• **Completa quanto segue**
[a] Traduci in inglese questa frase del brano su don Gianni: «Viene descritto inoltre come uno che agiva sempre dopo aver riflettuto a fondo, meditato, unendo la preghiera, per essere discepolo di Gesù nella Chiesa e per il mondo.»
[b] Scrivi il seguito del brano su don Gianni, riprendendo dopo la sua ultima frase.

• **Brano riportato**
Chi lo ha conosciuto bene lo descrive anche come un uomo con una grande capacità di ascolto, di confronto, desiderio di imparare e guardare verso nuovi orizzonti, una sana spinta a comprendere le situazioni, a occuparsene per cambiarle. Sempre sorridente, ma anche un “duro”, nel senso di una persona decisa, caparbia, che non si arrende e ha il coraggio delle sue idee, capace di sostenere le proprie posizioni con forza: la sua esperienza di delegato sindacale ha mostrato bene questo elemento.
Ha sofferto per le sconfitte, ma quello che è stato definito «il minuto e forte don Gianni» non mollava e rilanciava, cercando le giuste modalità per raggiungere gli obiettivi.
Viene descritto inoltre come uno che agiva sempre dopo aver riflettuto a fondo, meditato, unendo la preghiera, per essere discepolo di Gesù nella Chiesa e per il mondo.

• **Dati grezzi**

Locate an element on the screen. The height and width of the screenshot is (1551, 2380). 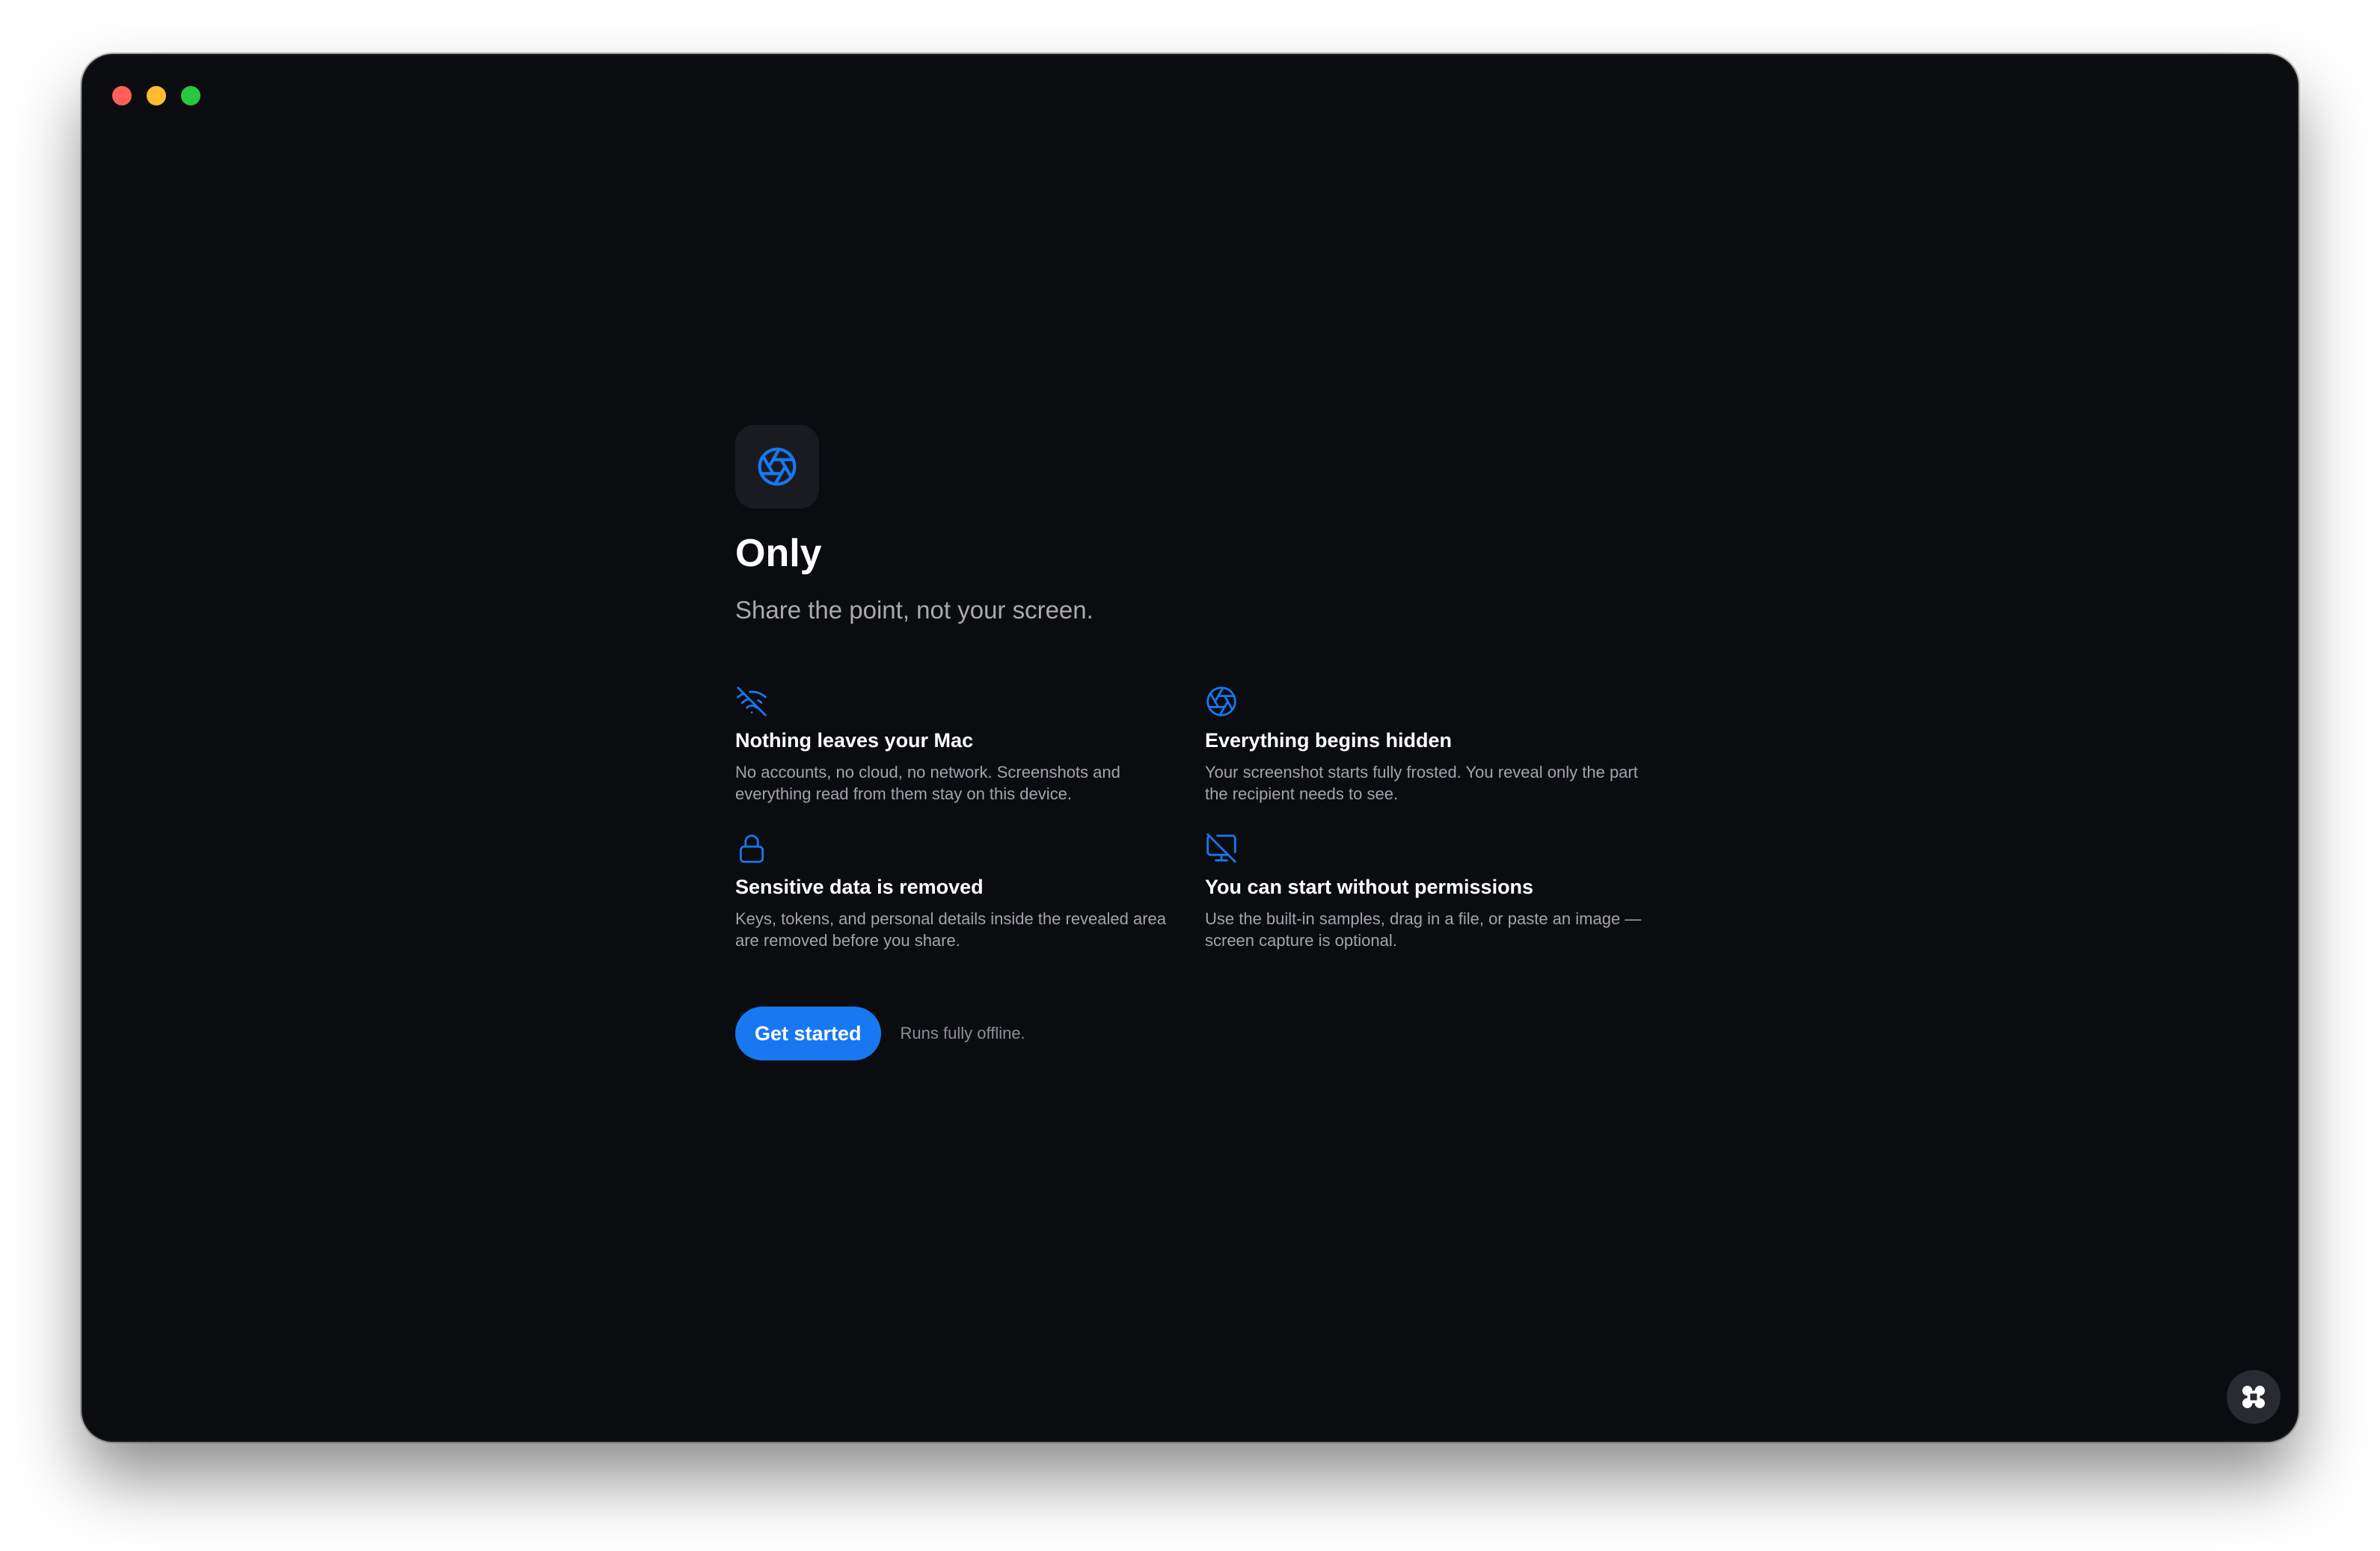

• **Risposte ai compiti**
[a] He is also described as someone who always acted after reflecting deeply and meditating, combining this with prayer, in order to be a disciple of Jesus in the Church and for the world.

[b]
Il mondo è stato il suo orizzonte, e l’esperienza come assistente internazionale della Cijoc dal 1986 al 1992 lo porta a viaggiare in molti continenti per conoscere le situazioni più critiche e problematiche della condizione di lavoro e soprattutto di sfruttamento e anche le belle storie di riscatto e rivincita di popoli, comunità e persone. Un prete dunque dagli orizzonti vasti, aperti, in dialogo con tutti, non chiuso in impossibili certezze umane.
La sua testimonianza nel mondo operaio e sindacale, e non solo, ha fatto sentire in quegli ambienti la vicinanza della Chiesa, la possibilità di legare nel proprio essere la fede con ogni aspetto della vita.
È stato sempre dalla parte di chi conta di meno, condividendone la vita e operando per un suo miglioramento.
I suoi tanti impegni
Un modo per ricordare don Gianni è menzionare le varie iniziative da lui promosse in ambito ecclesiale e sociale, quali Solidali per il Lavoro, Dieci talenti per il microcredito, Insieme per la casa, Giovani e Periferie, la Scuola di Formazione al sociale e al politico, il Progetto Burkina e Olio della Palestina, i gruppi d’ambiente per politici, imprenditori, operai, sindacalisti, immigrati, cooperative, l’Osservatorio per il cambiamento, la Fondazione Don Mario Operti, nonché il suo impegno per la GiOC e l’Azione Cattolica. Molto di lui si trova proprio nei progetti che ha avviato e realizzato, che narrano e concretizzano le sue idee di Chiesa, missione, evangelizzazione, impegno politico e sindacale.
Valori e ispirazioni
Gianni Fornero ha sempre posto al centro la persona e la Parola di Dio.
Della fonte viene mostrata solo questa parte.